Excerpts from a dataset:
______
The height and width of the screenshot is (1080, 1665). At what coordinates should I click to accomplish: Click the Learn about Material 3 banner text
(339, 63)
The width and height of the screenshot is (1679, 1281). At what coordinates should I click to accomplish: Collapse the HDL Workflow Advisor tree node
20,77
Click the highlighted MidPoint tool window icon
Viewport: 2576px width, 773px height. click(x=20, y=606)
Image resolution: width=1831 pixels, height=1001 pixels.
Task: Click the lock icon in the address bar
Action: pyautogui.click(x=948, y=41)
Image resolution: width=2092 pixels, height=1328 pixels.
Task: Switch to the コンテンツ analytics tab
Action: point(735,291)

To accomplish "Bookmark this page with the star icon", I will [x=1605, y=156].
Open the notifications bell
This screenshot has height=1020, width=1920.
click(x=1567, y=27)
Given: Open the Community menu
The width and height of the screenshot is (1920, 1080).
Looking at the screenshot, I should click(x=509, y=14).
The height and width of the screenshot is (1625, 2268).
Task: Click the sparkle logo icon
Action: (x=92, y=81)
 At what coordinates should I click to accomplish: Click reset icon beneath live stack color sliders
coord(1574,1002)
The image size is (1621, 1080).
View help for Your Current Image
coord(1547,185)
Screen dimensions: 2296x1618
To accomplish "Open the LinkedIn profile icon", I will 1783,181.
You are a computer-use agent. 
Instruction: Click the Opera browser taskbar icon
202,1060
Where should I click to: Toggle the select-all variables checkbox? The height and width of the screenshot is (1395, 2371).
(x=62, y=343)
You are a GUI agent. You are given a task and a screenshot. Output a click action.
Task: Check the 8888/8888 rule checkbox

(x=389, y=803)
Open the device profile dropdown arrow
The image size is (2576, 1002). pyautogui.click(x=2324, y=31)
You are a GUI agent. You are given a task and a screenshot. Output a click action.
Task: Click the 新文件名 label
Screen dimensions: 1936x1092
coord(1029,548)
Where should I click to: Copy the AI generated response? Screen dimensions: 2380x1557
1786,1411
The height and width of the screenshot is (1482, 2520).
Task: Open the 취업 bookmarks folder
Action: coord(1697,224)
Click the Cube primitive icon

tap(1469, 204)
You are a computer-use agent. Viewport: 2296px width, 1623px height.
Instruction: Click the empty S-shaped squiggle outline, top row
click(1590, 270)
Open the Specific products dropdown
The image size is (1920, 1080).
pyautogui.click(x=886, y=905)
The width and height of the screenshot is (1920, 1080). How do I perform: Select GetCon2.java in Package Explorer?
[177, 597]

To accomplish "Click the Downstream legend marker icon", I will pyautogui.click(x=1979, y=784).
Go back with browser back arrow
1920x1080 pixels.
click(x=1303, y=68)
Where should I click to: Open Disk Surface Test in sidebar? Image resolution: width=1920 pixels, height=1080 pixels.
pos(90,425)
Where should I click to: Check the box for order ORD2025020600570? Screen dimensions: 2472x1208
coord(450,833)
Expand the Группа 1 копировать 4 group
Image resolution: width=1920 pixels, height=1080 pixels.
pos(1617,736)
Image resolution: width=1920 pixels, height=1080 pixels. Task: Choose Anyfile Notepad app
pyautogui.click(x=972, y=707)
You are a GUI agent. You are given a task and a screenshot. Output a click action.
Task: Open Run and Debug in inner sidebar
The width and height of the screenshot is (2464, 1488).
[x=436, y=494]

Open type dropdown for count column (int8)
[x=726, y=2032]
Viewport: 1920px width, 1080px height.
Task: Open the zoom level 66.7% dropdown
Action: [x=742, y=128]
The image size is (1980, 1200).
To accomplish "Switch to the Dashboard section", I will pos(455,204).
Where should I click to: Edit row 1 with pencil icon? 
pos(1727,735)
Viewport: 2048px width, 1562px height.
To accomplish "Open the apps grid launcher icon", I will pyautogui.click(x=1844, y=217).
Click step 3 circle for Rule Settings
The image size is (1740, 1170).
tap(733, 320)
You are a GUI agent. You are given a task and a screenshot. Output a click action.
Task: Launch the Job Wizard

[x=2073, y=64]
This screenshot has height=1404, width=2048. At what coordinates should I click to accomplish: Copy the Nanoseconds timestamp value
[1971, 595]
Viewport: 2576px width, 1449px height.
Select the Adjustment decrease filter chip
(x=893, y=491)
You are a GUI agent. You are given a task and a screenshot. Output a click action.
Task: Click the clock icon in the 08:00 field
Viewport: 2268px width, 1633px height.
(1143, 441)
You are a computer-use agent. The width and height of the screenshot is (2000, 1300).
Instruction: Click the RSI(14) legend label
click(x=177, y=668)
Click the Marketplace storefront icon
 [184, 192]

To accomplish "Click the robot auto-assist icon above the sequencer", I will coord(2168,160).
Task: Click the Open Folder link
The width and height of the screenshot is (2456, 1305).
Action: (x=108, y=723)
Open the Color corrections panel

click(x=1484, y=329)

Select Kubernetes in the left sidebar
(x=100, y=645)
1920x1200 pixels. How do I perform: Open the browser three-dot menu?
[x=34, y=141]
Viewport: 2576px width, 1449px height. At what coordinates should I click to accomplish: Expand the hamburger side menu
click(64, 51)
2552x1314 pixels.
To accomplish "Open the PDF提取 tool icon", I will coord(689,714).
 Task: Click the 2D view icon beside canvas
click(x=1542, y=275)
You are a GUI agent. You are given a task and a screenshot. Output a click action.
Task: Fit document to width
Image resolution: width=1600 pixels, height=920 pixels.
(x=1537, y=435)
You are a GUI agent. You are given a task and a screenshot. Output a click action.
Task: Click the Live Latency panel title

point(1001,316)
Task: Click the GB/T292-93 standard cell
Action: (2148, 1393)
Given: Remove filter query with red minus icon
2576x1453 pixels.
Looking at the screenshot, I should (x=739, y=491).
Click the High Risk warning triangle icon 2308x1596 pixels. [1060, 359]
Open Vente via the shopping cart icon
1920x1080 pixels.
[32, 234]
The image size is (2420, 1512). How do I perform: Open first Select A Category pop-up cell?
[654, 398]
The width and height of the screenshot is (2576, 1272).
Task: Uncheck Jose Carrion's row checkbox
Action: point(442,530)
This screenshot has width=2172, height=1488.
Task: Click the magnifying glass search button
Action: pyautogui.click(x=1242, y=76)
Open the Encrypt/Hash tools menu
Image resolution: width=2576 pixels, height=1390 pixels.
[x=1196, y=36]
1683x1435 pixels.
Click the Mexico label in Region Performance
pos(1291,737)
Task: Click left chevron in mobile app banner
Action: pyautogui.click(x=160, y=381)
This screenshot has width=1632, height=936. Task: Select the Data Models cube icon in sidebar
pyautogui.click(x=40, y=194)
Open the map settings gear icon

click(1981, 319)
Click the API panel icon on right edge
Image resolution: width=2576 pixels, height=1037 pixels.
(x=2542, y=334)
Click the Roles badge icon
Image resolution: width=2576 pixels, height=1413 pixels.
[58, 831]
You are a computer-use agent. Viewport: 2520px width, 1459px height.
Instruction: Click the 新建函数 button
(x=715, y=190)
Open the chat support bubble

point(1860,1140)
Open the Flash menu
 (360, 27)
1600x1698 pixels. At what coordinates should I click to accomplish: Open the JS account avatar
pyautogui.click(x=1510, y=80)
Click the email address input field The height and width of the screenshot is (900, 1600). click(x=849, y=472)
______
● **Task goal**
Using the records above, select and copy every line that has the word "computer".

● **Output of the exercise**
You are a computer-use agent. 
You are a computer-use agent. Viewport: 2296px width, 1623px height.
You are a computer-use agent. The width and height of the screenshot is (2000, 1300).
You are a computer-use agent. Viewport: 2520px width, 1459px height.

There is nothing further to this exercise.